Mlle. Lavoye, in the role of Georgette, Le val d'Andorre, 2nd Act

Mlle. Lavoye, in the role of Georgette, Le val d'Andorre, 3rd Act

Anne-Benoîte-Louise Lavoye (28 June 1823 – 10 October 1897) was a 19th-century French soprano born in Dunkirk.

== Biography ==
Lavoye studied at the Conservatoire de Lille and won First Prize in piano at age 11 in 1834, First Prize of vocalisation in 1835 and Honorary Prize in piano in 1836. She was admitted at the Conservatoire royal de musique in Laure Cinti-Damoreau's class. In 1838 she won the Honorary Prize in harmony and went on to win the Prizes in singing: Second prize for singing in 1839, First prize in singing in 1840. She won a First Prize for opéra comique in 1842 and made her debut in 1843 at the Opéra-Comique in Daniel-François-Esprit Auber's l'Ambassadrice. For Auber and Eugène Scribe, she created the roles of Zerbina in La Sirène on 26 March 1844 and Haydée in Haydée ou Le Secret on 28 December 1847.
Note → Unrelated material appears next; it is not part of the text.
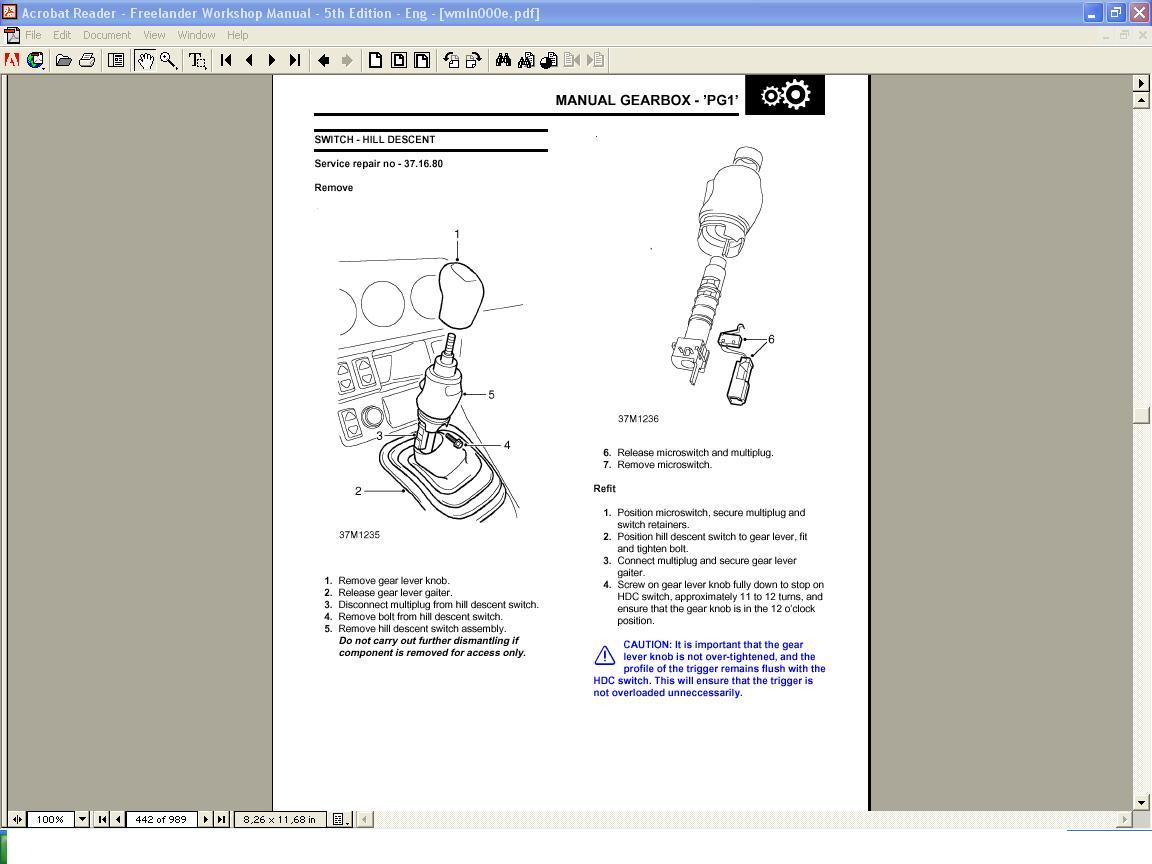Image resolution: width=1152 pixels, height=864 pixels.
Task: Click the vertical scrollbar thumb
Action: pyautogui.click(x=1141, y=417)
She distinguished herself by the purity of her style, the freshness and charm of her voice, and her virtuosity. The most difficult roles of the repertoire were entrusted to her, and she was one of the most zealous servants of the Salle Favart. She premiered several operas, including Auber's La Sirène and Haydée ou Le Secret, Halévy's Les Mousquetaires de la reine, and Le val d'Andorre, Charpentier's Actéon, and Boisselot's Ne touchez pas à la reine.

Louise Lavoye died in Paris on 10 October 1897.